Extracted entries -
::::::::::

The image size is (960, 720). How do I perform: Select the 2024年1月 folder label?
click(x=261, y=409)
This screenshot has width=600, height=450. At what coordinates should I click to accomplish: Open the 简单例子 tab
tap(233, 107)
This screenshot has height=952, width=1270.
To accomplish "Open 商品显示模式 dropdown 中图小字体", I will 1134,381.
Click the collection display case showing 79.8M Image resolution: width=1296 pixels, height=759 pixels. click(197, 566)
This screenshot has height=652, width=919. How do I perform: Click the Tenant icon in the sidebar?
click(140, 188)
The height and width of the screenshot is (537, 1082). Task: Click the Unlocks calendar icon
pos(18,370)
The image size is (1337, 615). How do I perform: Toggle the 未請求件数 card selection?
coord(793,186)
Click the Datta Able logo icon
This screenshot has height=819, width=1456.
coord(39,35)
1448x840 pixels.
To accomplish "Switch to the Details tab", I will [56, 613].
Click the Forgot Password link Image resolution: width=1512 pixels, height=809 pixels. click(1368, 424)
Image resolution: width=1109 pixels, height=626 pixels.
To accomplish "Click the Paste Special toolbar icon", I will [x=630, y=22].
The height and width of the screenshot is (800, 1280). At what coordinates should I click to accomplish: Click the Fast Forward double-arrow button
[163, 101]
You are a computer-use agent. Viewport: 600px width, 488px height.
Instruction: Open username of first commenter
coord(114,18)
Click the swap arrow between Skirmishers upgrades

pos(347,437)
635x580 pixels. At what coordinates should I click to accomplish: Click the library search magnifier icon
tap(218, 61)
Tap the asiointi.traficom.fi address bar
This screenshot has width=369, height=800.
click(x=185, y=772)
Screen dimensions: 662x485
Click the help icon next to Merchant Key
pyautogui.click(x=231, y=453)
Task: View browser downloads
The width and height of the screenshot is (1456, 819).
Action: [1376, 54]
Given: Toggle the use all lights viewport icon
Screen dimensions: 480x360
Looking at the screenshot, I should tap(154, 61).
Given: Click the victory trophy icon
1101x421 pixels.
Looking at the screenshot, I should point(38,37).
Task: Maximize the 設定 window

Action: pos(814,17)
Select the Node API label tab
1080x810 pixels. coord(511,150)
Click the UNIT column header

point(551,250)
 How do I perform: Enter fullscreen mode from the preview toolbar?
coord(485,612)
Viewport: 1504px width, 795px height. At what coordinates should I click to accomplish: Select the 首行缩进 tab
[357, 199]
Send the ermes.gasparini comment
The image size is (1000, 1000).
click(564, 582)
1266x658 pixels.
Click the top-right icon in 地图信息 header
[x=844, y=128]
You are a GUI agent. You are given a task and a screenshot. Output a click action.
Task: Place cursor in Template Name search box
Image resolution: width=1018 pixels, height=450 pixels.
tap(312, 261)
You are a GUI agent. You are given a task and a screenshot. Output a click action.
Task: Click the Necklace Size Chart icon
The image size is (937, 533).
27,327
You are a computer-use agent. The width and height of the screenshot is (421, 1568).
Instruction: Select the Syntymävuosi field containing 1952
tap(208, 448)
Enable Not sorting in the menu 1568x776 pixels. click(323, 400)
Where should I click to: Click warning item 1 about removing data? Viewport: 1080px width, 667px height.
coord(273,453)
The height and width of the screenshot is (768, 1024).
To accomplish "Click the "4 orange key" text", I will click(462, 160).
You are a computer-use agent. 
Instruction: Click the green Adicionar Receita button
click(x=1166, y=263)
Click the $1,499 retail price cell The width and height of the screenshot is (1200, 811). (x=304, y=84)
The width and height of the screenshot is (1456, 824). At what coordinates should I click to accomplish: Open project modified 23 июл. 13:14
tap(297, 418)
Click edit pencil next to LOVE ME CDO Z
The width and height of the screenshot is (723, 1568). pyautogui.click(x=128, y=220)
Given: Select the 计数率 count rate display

::::::::::

Problem details - Retype every line of the records above, word for word.

Answer below -
The image size is (960, 720). How do I perform: Select the 2024年1月 folder label?
click(x=261, y=409)
This screenshot has width=600, height=450. At what coordinates should I click to accomplish: Open the 简单例子 tab
tap(233, 107)
This screenshot has height=952, width=1270.
To accomplish "Open 商品显示模式 dropdown 中图小字体", I will 1134,381.
Click the collection display case showing 79.8M Image resolution: width=1296 pixels, height=759 pixels. click(197, 566)
This screenshot has height=652, width=919. How do I perform: Click the Tenant icon in the sidebar?
click(140, 188)
The height and width of the screenshot is (537, 1082). Task: Click the Unlocks calendar icon
pos(18,370)
The image size is (1337, 615). How do I perform: Toggle the 未請求件数 card selection?
coord(793,186)
Click the Datta Able logo icon
This screenshot has height=819, width=1456.
coord(39,35)
1448x840 pixels.
To accomplish "Switch to the Details tab", I will [56, 613].
Click the Forgot Password link Image resolution: width=1512 pixels, height=809 pixels. click(1368, 424)
Image resolution: width=1109 pixels, height=626 pixels.
To accomplish "Click the Paste Special toolbar icon", I will [x=630, y=22].
The height and width of the screenshot is (800, 1280). At what coordinates should I click to accomplish: Click the Fast Forward double-arrow button
[163, 101]
You are a computer-use agent. Viewport: 600px width, 488px height.
Instruction: Open username of first commenter
coord(114,18)
Click the swap arrow between Skirmishers upgrades

pos(347,437)
635x580 pixels. At what coordinates should I click to accomplish: Click the library search magnifier icon
tap(218, 61)
Tap the asiointi.traficom.fi address bar
This screenshot has width=369, height=800.
click(x=185, y=772)
Screen dimensions: 662x485
Click the help icon next to Merchant Key
pyautogui.click(x=231, y=453)
Task: View browser downloads
The width and height of the screenshot is (1456, 819).
Action: [1376, 54]
Given: Toggle the use all lights viewport icon
Screen dimensions: 480x360
Looking at the screenshot, I should tap(154, 61).
Given: Click the victory trophy icon
1101x421 pixels.
Looking at the screenshot, I should point(38,37).
Task: Maximize the 設定 window

Action: pos(814,17)
Select the Node API label tab
1080x810 pixels. coord(511,150)
Click the UNIT column header

point(551,250)
 How do I perform: Enter fullscreen mode from the preview toolbar?
coord(485,612)
Viewport: 1504px width, 795px height. At what coordinates should I click to accomplish: Select the 首行缩进 tab
[357, 199]
Send the ermes.gasparini comment
The image size is (1000, 1000).
click(564, 582)
1266x658 pixels.
Click the top-right icon in 地图信息 header
[x=844, y=128]
You are a GUI agent. You are given a task and a screenshot. Output a click action.
Task: Place cursor in Template Name search box
Image resolution: width=1018 pixels, height=450 pixels.
tap(312, 261)
You are a GUI agent. You are given a task and a screenshot. Output a click action.
Task: Click the Necklace Size Chart icon
The image size is (937, 533).
27,327
You are a computer-use agent. The width and height of the screenshot is (421, 1568).
Instruction: Select the Syntymävuosi field containing 1952
tap(208, 448)
Enable Not sorting in the menu 1568x776 pixels. click(323, 400)
Where should I click to: Click warning item 1 about removing data? Viewport: 1080px width, 667px height.
coord(273,453)
The height and width of the screenshot is (768, 1024).
To accomplish "Click the "4 orange key" text", I will click(462, 160).
You are a computer-use agent. 
Instruction: Click the green Adicionar Receita button
click(x=1166, y=263)
Click the $1,499 retail price cell The width and height of the screenshot is (1200, 811). (x=304, y=84)
The width and height of the screenshot is (1456, 824). At what coordinates should I click to accomplish: Open project modified 23 июл. 13:14
tap(297, 418)
Click edit pencil next to LOVE ME CDO Z
The width and height of the screenshot is (723, 1568). pyautogui.click(x=128, y=220)
Given: Select the 计数率 count rate display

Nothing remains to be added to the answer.